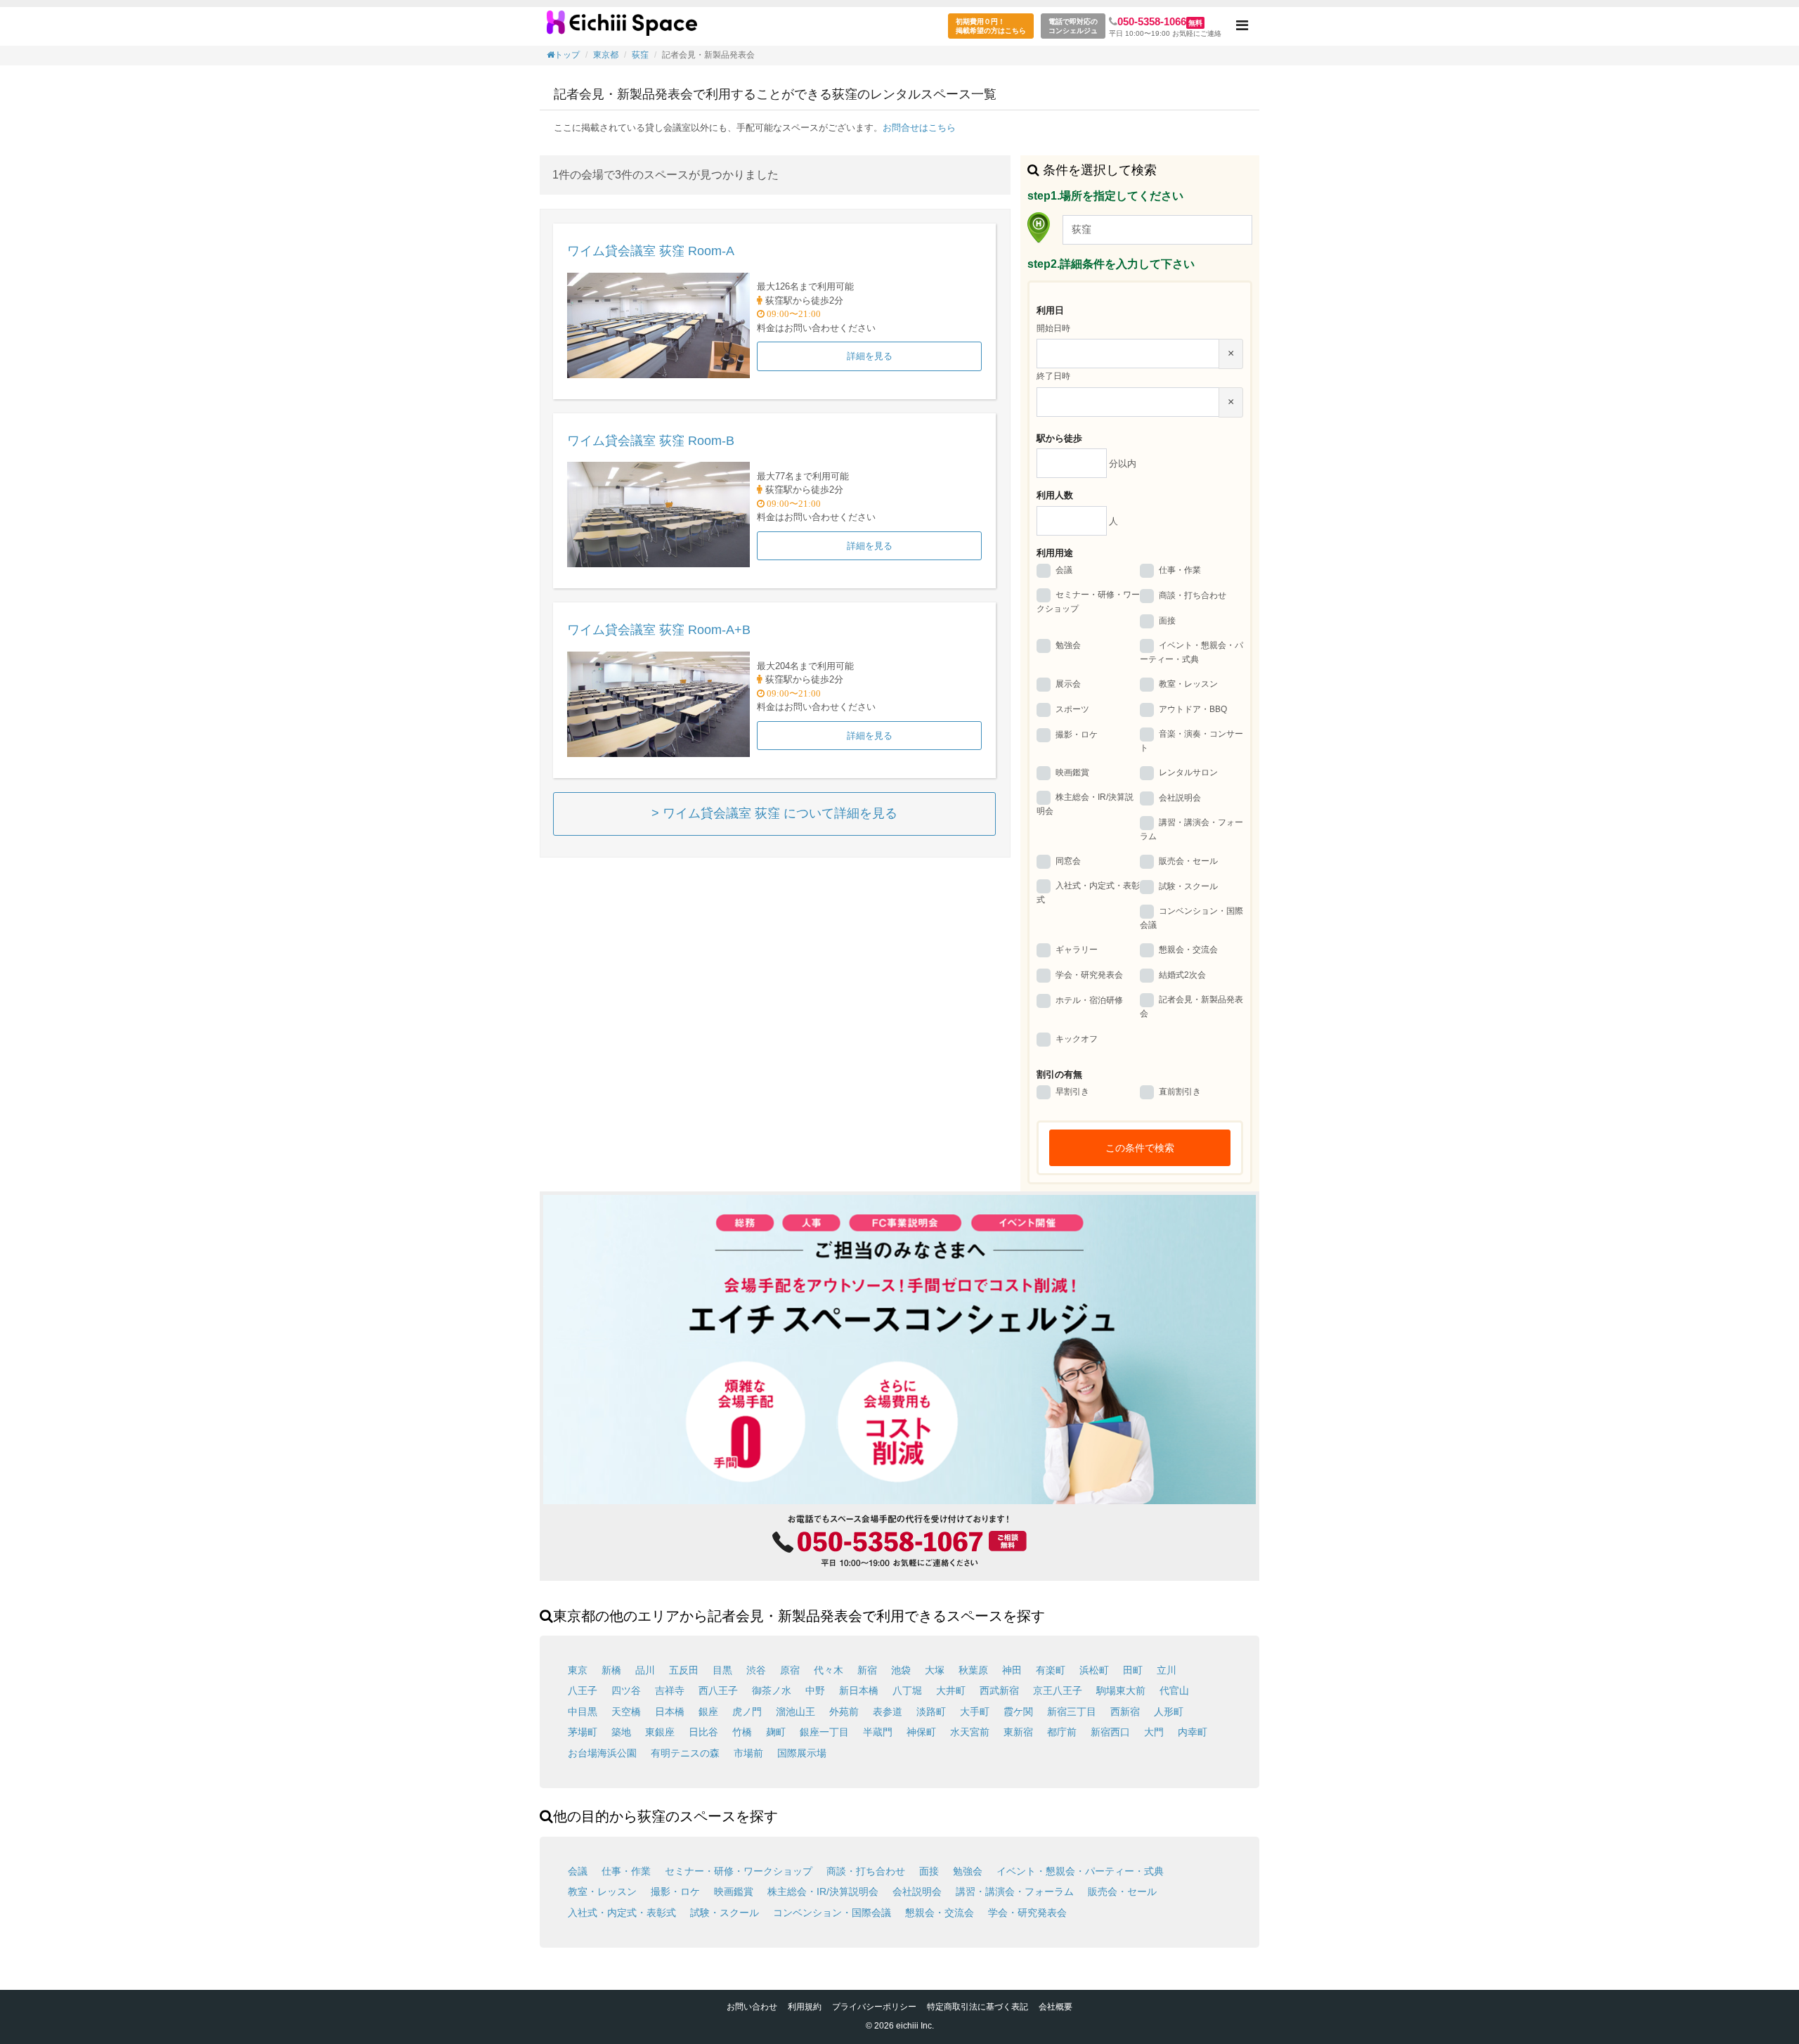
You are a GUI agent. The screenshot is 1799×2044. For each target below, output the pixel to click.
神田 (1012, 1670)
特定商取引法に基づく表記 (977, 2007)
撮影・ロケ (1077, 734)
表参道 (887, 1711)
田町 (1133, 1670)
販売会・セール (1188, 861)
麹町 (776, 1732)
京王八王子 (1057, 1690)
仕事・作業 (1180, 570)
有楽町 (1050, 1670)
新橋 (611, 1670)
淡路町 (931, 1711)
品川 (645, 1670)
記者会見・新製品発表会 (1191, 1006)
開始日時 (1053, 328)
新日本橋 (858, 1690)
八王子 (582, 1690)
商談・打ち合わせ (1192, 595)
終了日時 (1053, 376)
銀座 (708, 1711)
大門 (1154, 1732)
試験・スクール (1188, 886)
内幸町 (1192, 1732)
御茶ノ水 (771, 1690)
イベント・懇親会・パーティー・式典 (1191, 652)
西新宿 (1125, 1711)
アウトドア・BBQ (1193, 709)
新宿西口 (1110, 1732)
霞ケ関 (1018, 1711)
----
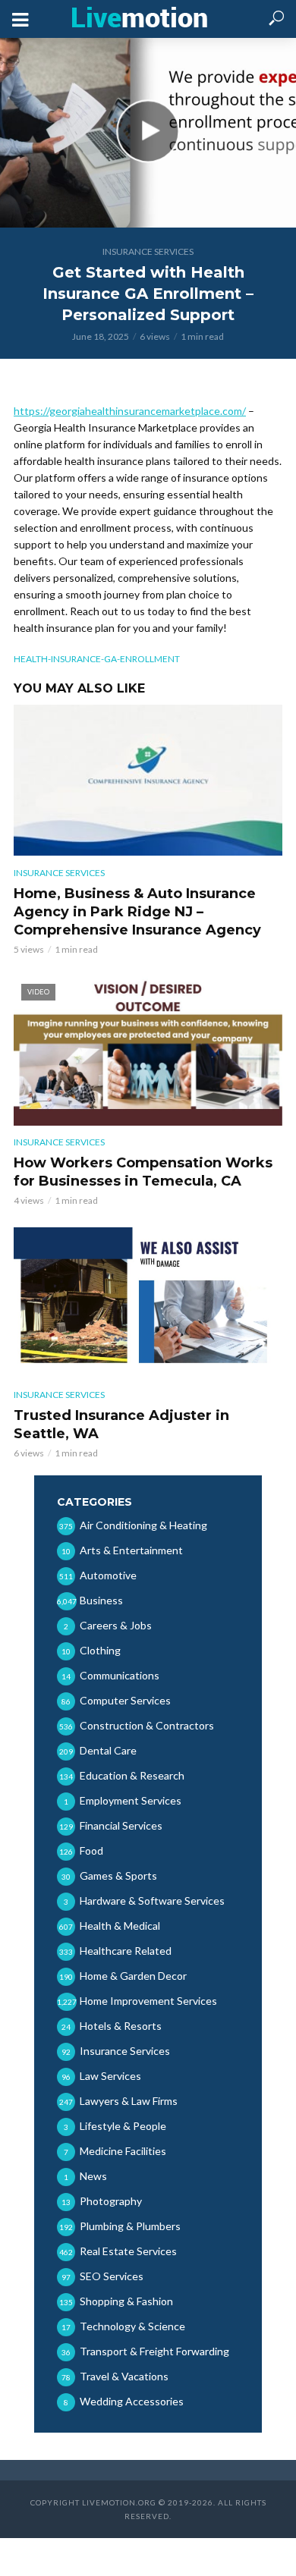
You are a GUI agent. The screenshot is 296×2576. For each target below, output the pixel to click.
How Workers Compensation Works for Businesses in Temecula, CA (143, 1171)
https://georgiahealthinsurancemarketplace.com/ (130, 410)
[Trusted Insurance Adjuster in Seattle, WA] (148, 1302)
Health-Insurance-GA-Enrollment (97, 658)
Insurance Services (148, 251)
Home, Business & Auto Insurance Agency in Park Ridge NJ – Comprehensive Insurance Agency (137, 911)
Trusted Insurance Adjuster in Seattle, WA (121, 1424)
----
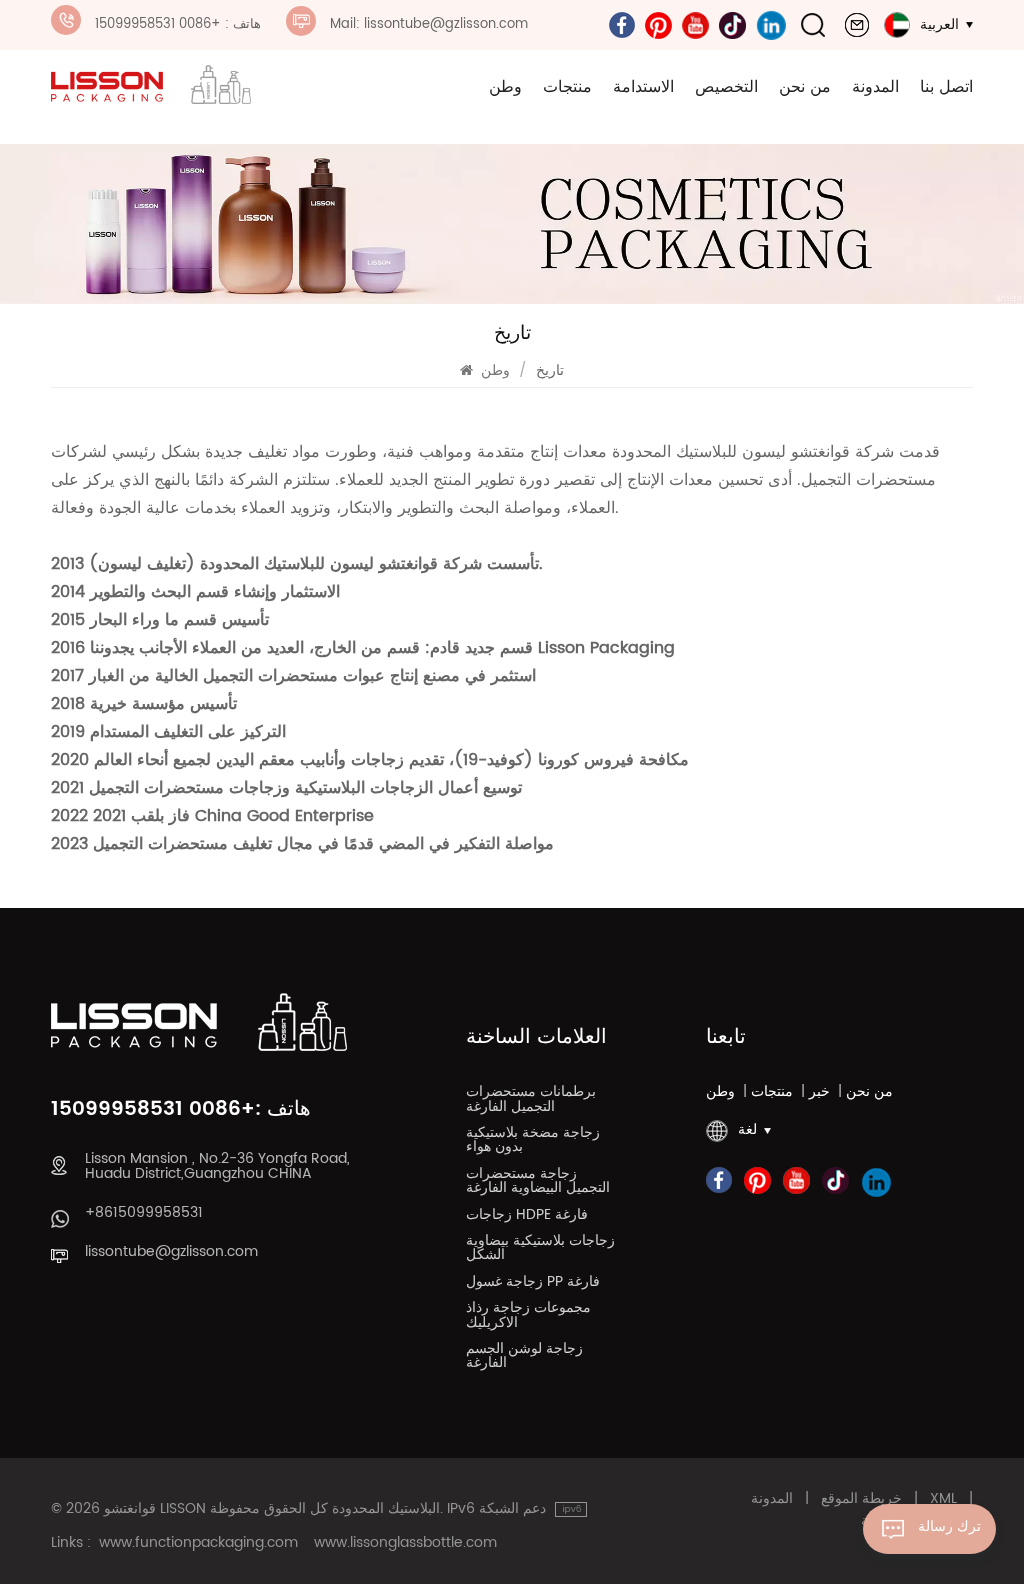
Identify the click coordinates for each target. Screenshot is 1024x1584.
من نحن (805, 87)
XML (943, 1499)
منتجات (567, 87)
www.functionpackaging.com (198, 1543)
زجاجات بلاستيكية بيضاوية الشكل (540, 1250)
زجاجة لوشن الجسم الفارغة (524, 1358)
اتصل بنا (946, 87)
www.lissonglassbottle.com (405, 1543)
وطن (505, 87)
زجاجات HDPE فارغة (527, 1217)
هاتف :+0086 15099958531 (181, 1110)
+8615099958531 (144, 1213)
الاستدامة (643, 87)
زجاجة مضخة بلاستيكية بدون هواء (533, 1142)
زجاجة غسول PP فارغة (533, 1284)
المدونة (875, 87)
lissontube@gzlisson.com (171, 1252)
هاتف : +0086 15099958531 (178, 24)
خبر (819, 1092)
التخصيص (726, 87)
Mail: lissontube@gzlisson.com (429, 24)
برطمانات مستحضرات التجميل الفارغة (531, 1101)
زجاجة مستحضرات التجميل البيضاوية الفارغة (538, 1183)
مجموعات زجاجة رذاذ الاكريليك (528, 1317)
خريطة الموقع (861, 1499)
----
### Aim of the exercise
Scan the lines above for "新橋 (611, 1670)" and for "イベント・懇親会・パーティー・式典 (1191, 652)". Repeat exactly the line holding each of them and every line in between.

### Exercise result
新橋 (611, 1670)
淡路町 (931, 1711)
品川 (645, 1670)
記者会見・新製品発表会 (1191, 1006)
開始日時 (1053, 328)
新日本橋 (858, 1690)
八王子 (582, 1690)
商談・打ち合わせ (1192, 595)
終了日時 (1053, 376)
銀座 (708, 1711)
大門 (1154, 1732)
試験・スクール (1188, 886)
内幸町 (1192, 1732)
御茶ノ水 (771, 1690)
イベント・懇親会・パーティー・式典 (1191, 652)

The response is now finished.